▶ [What to work on] Return the data. Every word must match.

[Stored data]
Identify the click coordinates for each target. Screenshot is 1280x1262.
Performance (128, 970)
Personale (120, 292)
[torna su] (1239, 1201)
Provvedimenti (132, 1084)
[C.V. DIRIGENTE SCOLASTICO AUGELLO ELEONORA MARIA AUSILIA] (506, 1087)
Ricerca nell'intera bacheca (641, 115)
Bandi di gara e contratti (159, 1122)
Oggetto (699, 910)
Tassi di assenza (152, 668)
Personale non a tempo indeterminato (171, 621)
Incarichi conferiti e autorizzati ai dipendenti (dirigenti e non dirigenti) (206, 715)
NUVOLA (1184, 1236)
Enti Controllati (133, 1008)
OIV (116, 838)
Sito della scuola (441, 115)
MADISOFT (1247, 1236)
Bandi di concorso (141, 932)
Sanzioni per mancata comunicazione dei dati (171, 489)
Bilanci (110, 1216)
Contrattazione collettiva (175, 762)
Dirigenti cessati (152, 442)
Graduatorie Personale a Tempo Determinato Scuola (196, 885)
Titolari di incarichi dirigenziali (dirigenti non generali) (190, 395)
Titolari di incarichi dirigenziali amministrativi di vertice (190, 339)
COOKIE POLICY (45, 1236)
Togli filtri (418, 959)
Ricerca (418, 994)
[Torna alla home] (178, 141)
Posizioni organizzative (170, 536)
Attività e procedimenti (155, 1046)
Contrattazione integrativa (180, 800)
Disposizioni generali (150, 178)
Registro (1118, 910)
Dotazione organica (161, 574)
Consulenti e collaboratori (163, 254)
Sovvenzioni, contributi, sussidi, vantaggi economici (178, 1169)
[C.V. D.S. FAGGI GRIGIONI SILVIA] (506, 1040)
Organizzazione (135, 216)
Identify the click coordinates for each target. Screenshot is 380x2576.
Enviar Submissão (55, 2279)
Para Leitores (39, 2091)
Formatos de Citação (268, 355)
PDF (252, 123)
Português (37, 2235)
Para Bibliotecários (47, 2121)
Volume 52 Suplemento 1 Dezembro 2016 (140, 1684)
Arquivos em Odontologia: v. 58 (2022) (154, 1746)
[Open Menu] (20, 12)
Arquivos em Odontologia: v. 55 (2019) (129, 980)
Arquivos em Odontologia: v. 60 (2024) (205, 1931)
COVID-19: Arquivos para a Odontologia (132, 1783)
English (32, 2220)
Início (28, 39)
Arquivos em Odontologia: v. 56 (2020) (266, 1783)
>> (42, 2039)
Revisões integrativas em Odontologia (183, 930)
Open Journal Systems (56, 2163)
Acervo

▶ [Solution]
Identify the click coordinates for each target. Screenshot is 1280x1262.
Performance (128, 970)
Personale (120, 292)
[torna su] (1239, 1201)
Provvedimenti (132, 1084)
[C.V. DIRIGENTE SCOLASTICO AUGELLO ELEONORA MARIA AUSILIA] (506, 1087)
Ricerca nell'intera bacheca (641, 115)
Bandi di gara e contratti (159, 1122)
Oggetto (699, 910)
Tassi di assenza (152, 668)
Personale non a tempo indeterminato (171, 621)
Incarichi conferiti e autorizzati ai dipendenti (dirigenti e non dirigenti) (206, 715)
NUVOLA (1184, 1236)
Enti Controllati (133, 1008)
OIV (116, 838)
Sito della scuola (441, 115)
MADISOFT (1247, 1236)
Bandi di concorso (141, 932)
Sanzioni per mancata comunicazione dei dati (171, 489)
Bilanci (110, 1216)
Contrattazione collettiva (175, 762)
Dirigenti cessati (152, 442)
Graduatorie Personale a Tempo Determinato Scuola (196, 885)
Titolari di incarichi dirigenziali (dirigenti non generali) (190, 395)
Titolari di incarichi dirigenziali amministrativi di vertice (190, 339)
COOKIE POLICY (45, 1236)
Togli filtri (418, 959)
Ricerca (418, 994)
[Torna alla home] (178, 141)
Posizioni organizzative (170, 536)
Attività e procedimenti (155, 1046)
Contrattazione integrativa (180, 800)
Disposizioni generali (150, 178)
Registro (1118, 910)
Dotazione organica (161, 574)
Consulenti e collaboratori (163, 254)
Sovvenzioni, contributi, sussidi, vantaggi economici (178, 1169)
[C.V. D.S. FAGGI GRIGIONI SILVIA] (506, 1040)
Organizzazione (135, 216)
Identify the click coordinates for each target. Screenshot is 380x2576.
Enviar Submissão (55, 2279)
Para Leitores (39, 2091)
Formatos de Citação (268, 355)
PDF (252, 123)
Português (37, 2235)
Para Bibliotecários (47, 2121)
Volume 52 Suplemento 1 Dezembro 2016 (140, 1684)
Arquivos em Odontologia: v. 58 (2022) (154, 1746)
[Open Menu] (20, 12)
Arquivos em Odontologia: v. 55 (2019) (129, 980)
Arquivos em Odontologia: v. 60 (2024) (205, 1931)
COVID-19: Arquivos para a Odontologia (132, 1783)
English (32, 2220)
Início (28, 39)
Arquivos em Odontologia: v. 56 (2020) (266, 1783)
>> (42, 2039)
Revisões integrativas em Odontologia (183, 930)
Open Journal Systems (56, 2163)
Acervo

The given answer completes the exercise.